Task objective: Each record below must be written out again in exactly the same form.

[Records from a dataset]
##########

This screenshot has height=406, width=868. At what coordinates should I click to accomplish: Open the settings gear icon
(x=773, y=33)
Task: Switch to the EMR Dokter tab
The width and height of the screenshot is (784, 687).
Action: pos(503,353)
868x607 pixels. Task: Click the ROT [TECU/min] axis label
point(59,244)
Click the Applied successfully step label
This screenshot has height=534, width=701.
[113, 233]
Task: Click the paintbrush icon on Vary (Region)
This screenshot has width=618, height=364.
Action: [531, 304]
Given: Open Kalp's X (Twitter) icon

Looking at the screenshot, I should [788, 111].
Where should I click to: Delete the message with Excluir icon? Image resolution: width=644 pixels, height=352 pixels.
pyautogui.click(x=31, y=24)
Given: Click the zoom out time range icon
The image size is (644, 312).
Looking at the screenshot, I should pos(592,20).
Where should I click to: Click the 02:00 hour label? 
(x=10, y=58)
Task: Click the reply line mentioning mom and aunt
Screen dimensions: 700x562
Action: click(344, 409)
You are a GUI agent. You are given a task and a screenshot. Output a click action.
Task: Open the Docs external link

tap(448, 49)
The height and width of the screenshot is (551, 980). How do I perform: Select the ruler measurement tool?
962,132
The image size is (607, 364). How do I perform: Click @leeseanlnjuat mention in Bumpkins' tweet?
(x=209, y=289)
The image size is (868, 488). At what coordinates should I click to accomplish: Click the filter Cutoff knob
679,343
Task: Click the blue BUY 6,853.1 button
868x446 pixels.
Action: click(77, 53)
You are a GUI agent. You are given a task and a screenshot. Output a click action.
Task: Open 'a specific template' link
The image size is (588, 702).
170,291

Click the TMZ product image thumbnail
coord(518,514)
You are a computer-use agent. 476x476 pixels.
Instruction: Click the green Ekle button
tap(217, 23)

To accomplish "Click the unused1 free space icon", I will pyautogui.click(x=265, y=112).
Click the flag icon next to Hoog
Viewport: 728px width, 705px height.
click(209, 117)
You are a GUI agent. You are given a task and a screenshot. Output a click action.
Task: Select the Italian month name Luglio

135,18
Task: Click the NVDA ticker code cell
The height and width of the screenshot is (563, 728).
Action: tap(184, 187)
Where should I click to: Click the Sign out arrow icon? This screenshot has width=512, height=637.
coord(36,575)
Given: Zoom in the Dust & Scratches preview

##########

Result below:
This screenshot has height=406, width=868. At what coordinates should I click to accomplish: Open the settings gear icon
(x=773, y=33)
Task: Switch to the EMR Dokter tab
The width and height of the screenshot is (784, 687).
Action: pos(503,353)
868x607 pixels. Task: Click the ROT [TECU/min] axis label
point(59,244)
Click the Applied successfully step label
This screenshot has height=534, width=701.
[113, 233]
Task: Click the paintbrush icon on Vary (Region)
This screenshot has width=618, height=364.
Action: [531, 304]
Given: Open Kalp's X (Twitter) icon

Looking at the screenshot, I should [788, 111].
Where should I click to: Delete the message with Excluir icon? Image resolution: width=644 pixels, height=352 pixels.
pyautogui.click(x=31, y=24)
Given: Click the zoom out time range icon
The image size is (644, 312).
Looking at the screenshot, I should pos(592,20).
Where should I click to: Click the 02:00 hour label? 
(x=10, y=58)
Task: Click the reply line mentioning mom and aunt
Screen dimensions: 700x562
Action: click(344, 409)
You are a GUI agent. You are given a task and a screenshot. Output a click action.
Task: Open the Docs external link

tap(448, 49)
The height and width of the screenshot is (551, 980). How do I perform: Select the ruler measurement tool?
962,132
The image size is (607, 364). How do I perform: Click @leeseanlnjuat mention in Bumpkins' tweet?
(x=209, y=289)
The image size is (868, 488). At what coordinates should I click to accomplish: Click the filter Cutoff knob
679,343
Task: Click the blue BUY 6,853.1 button
868x446 pixels.
Action: click(77, 53)
You are a GUI agent. You are given a task and a screenshot. Output a click action.
Task: Open 'a specific template' link
The image size is (588, 702).
170,291

Click the TMZ product image thumbnail
coord(518,514)
You are a computer-use agent. 476x476 pixels.
Instruction: Click the green Ekle button
tap(217, 23)

To accomplish "Click the unused1 free space icon", I will pyautogui.click(x=265, y=112).
Click the flag icon next to Hoog
Viewport: 728px width, 705px height.
click(209, 117)
You are a GUI agent. You are given a task and a screenshot. Output a click action.
Task: Select the Italian month name Luglio

135,18
Task: Click the NVDA ticker code cell
The height and width of the screenshot is (563, 728).
Action: tap(184, 187)
Where should I click to: Click the Sign out arrow icon? This screenshot has width=512, height=637.
coord(36,575)
Given: Zoom in the Dust & Scratches preview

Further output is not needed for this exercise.